:: Task item ::
In the New Orleans reflection below, reproduce the passage from "I had a camera" to "to live again!", swapping "coffee cup" for "mug".

There’s a religious connotation to the word ‘witness,’ of course – one who publicly testifies to faith or belief. There’s a legal meaning: one that gives evidence at a trial. I have both meanings in mind – we have faith in the process of people helping people; and it’s important that we do not cover up the failures of our governmental agencies – Brownie did not do ‘one heck of a job.’
It was important for me to visit New Orleans as a witness, as well as a sign of our ongoing support for our partner church. I had to see it for myself.
“I hear and I forget; I see and I remember; I experience and I understand.”
After spending three days in New Orleans, visiting our friends at First Unitarian Church and touring the Katrina-torn neighborhoods, I can report that the stone has not been rolled away, but a resurrection is promised; that’s a faith statement.
The church and the city is coming back to life, slowly and painfully. It’s an ongoing Easter story.
I had a camera in my pocket, but took no photo; not a single picture to show to you. I bought a new coffee cup at Café du Monde, where I had visited during my five-day stay in New Orleans during my sabbatical 15 years ago. I brought back a copy of the Picayune Times, and I brought back two gifts our partners sent – the two hand-made banners that remind us to ‘keep the flame burning,’ and to ‘renew rebuild revive’ – to help New Orleans to live again!

:: Information supplied ::
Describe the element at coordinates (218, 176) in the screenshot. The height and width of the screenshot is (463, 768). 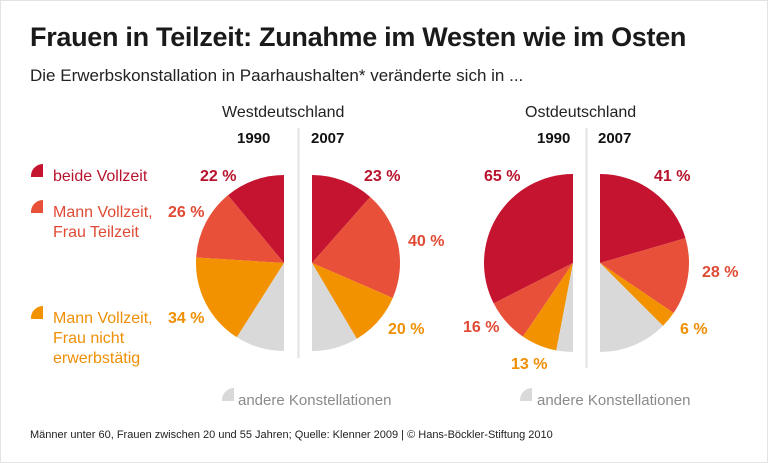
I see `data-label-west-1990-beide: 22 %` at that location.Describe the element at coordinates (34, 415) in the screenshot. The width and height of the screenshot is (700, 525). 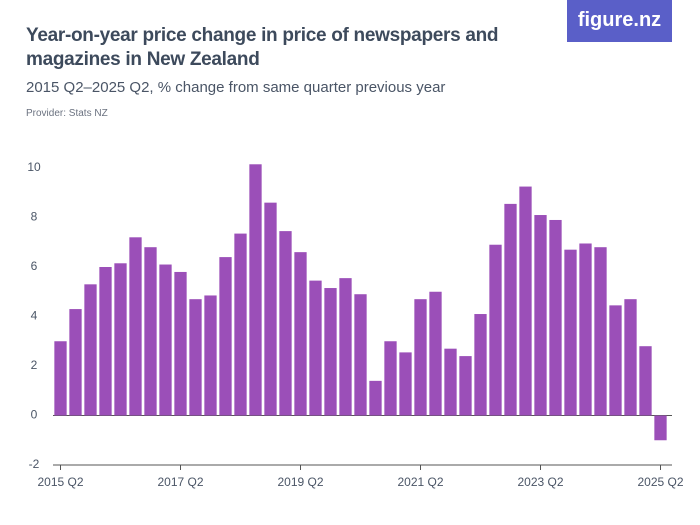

:: Result of the task ::
I had a camera in my pocket, but took no photo; not a single picture to show to you. I bought a new mug at Café du Monde, where I had visited during my five-day stay in New Orleans during my sabbatical 15 years ago. I brought back a copy of the Picayune Times, and I brought back two gifts our partners sent – the two hand-made banners that remind us to ‘keep the flame burning,’ and to ‘renew rebuild revive’ – to help New Orleans to live again!